A Big Difference here is that God obviously cannot "fall" from his nature. Rather, that possibility is uniquely reserved for man. Animals cannot fall anywhere, nor can mere matter. And the only reason man can fall is because there is somewhere to fall from, which is none other than the image and likeness referenced in paragraph one.

"Only man," writes Schuon, "participating in the divine liberty and created in order to freely choose God, can make a bad use of his freedom under the influence of that cosmic mode that is evil." Our very form predisposes us to return to our "divine Prototype," but it seems that we are situated in the context of cosmic energies that flow in both directions.

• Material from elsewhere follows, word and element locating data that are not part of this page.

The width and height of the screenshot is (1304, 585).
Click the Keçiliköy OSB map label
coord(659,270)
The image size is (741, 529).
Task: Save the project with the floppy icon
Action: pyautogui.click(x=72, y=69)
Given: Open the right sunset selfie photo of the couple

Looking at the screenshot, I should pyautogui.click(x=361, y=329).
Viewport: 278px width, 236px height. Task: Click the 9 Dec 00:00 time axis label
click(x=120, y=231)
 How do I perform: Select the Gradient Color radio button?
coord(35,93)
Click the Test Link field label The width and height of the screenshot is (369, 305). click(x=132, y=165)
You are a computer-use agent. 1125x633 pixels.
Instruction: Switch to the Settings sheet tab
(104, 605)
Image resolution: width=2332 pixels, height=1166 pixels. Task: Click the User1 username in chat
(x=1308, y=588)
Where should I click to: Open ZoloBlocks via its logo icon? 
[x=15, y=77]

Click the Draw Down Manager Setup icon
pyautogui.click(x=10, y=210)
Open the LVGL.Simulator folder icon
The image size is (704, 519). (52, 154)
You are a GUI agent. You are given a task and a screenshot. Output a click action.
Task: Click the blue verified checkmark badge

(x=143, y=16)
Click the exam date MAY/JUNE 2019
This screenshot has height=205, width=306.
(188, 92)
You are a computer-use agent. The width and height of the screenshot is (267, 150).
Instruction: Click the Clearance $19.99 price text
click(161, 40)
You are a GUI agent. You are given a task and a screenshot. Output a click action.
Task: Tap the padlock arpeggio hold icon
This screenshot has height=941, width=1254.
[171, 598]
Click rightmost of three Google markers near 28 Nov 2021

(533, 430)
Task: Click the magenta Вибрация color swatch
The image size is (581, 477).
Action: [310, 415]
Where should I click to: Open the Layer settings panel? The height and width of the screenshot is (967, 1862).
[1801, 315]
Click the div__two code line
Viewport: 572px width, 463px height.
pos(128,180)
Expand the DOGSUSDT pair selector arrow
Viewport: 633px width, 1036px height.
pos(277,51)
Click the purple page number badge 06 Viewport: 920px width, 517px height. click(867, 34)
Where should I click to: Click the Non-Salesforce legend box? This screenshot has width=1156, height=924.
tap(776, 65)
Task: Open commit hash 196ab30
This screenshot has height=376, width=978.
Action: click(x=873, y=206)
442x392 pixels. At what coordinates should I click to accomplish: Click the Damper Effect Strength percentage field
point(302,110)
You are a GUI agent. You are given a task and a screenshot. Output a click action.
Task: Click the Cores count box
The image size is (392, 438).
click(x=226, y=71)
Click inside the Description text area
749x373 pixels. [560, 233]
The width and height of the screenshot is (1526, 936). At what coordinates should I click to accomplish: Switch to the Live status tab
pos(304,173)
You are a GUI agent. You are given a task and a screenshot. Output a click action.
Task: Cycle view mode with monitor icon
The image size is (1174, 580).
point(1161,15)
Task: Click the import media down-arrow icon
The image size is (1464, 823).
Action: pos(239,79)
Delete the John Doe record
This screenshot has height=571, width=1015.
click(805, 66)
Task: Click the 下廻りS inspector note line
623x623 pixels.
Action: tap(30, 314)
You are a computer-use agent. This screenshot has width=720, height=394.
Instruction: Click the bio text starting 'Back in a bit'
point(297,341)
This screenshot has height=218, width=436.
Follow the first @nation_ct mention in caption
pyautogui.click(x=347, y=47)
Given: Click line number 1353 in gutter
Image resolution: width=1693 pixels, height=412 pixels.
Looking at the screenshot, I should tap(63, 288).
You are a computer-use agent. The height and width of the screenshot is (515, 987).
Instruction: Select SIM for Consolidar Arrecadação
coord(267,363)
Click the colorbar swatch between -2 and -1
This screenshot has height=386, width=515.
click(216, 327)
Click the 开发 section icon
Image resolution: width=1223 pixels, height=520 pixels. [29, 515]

Thus,

"The 'dark' and 'descending' tendency not only moves away from the Sovereign Good, but also rises up against It; whence the equation between the devil and pride."

Which brings us back to the contrary equation of divinity and humility. You might say that God's emptiness -- his kenosis -- is our fullness, but we can only maintain the fullness by giving it away, so to speak. So, grace is kind of a hot potato. If it comes your way, don't get caught trying to hold on to it, but give it away immediately!

Not sure if this post was a case of celestial co-creativity or just terrestrial rambling. "Emptying oneself" has two very different connotations.

4 comments:

julie said...

We've mentioned before the idea that Jesus is simultaneously our icon of God and God's icon of man.

As Bishop Barron puts it, "Jesus, in his own person, is the marriage of heaven and earth."

julie said...

You might say that God's emptiness -- his kenosis -- is our fullness, but we can only maintain the fullness by giving it away, so to speak. So, grace is kind of a hot potato. If it comes your way, don't get caught trying to hold on to it, but give it away immediately!

Again, Bishop Barron:

"If you cling to what God gives you, you lose it. How do you keep it? You keep it by taking it and giving it away. You catch the Divine life on the fly. You don't get it by clinging to it. You keep it, oddly, by giving it away."

Gagdad Bob said...

Obviously in the same Attractor. Leslie has been watching a lot of him on youtube, so maybe I'm getting it through cosmosis.

julie said...

:D

The series we are watching is called Conversion: Following the Call of Christ. Good stuff.